Comment ne pas reconnaître qu’en architecture, ce qui relève du soin et de la lente transformation du bâti est très mal valorisé ? Si l’on pense que cela concerne près de 95 % des constructions, ne devrait-on pas y concentrer toute notre attention et notre créativité ? On se souvient que, pour l’un de leurs premiers concours (perdu), Lacaton & Vassal avaient proposé, plutôt que de restructurer entièrement une petite place publique, de réparer simplement ce qui était cassé et de consacrer le budget de construction à nettoyer et à entretenir l’espace public. Modestie qui avait été perçue comme une provocation. Pourtant, comme l’écrit Pierre Caye, « la maintenance se fait à maintes reprises la mère de l’innovation. La maintenance ne signifie pas seulement le statu quo et la conservation. De la maintenance naît aussi l’invention » (p. 212).
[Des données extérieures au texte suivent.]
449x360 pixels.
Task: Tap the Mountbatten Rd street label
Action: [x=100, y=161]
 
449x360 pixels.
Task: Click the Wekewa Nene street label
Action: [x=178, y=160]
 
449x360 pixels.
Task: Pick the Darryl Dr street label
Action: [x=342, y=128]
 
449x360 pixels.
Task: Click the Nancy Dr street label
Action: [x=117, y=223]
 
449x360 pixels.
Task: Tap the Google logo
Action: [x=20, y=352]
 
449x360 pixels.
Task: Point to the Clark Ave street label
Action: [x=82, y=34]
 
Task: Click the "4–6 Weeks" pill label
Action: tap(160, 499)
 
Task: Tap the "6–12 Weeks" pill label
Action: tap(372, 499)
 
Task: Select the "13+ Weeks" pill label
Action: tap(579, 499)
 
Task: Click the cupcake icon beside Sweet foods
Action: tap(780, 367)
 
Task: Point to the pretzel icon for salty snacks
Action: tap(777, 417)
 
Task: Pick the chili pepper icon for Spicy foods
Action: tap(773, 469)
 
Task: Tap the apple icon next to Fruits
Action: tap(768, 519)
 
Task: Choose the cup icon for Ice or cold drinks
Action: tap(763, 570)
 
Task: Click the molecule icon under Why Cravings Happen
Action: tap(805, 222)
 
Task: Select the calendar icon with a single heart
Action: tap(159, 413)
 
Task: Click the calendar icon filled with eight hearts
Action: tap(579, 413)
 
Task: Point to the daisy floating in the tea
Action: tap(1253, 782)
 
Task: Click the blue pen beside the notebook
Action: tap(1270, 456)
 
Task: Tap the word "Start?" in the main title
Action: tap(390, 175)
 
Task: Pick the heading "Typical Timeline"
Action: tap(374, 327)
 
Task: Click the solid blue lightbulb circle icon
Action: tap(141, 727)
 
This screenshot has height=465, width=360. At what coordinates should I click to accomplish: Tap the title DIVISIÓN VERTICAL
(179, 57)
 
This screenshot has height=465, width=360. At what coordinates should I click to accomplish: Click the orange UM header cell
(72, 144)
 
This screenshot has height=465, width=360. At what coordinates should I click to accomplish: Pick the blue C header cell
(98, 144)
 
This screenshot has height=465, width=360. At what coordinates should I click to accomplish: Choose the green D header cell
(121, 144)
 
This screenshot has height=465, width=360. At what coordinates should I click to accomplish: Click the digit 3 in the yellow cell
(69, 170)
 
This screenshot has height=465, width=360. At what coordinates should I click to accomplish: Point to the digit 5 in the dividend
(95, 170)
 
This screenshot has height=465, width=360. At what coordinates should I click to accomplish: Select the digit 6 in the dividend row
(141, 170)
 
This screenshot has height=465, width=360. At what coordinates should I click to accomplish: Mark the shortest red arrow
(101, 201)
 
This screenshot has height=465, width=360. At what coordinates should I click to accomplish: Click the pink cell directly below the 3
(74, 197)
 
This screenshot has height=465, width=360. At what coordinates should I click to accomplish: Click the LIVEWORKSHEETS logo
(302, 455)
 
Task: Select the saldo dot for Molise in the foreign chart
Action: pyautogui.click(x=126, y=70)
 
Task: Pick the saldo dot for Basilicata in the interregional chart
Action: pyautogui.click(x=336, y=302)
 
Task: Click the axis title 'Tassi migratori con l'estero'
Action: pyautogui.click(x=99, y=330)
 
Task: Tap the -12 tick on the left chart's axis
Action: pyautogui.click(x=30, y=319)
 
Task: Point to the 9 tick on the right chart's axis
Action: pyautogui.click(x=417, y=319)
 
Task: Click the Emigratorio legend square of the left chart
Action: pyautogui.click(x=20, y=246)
Or voici que les industries ayant jusqu’alors le plus contribué à l’épuisement délétère de nos ressources s’apprêtent, avec l’assentiment de l’ensemble de la classe politique, à lancer une nouvelle phase de destruction créatrice : à coups de produits miracles et de solutions toutes prêtes, des groupes industriels, relayés par une pléthore de nouveaux « spécialistes », se sont transformés en hérauts de la « transition écologique ». Eux seuls seraient capables de répondre à l’urgence de ce défi – leurs chaînes de production sont d’ailleurs déjà prêtes à nous envoyer leurs remèdes depuis la Chine. L’un des problèmes est que le temps de l’architecture – le temps nécessaire du projet, de sa conception jusqu’à sa réalisation – est perçu par la société comme trop long. En effet, l’architecture ne peut advenir sans une pensée inscrite dans un ici et maintenant par essence non reproductible d’un projet à l’autre. Réparer ou embellir par l’architecture c’est, en chaque lieu et en chaque moment, une responsabilité qui engage chaque acteur sur la durée et s’accommode peu des réponses normatives ou platement quantitatives.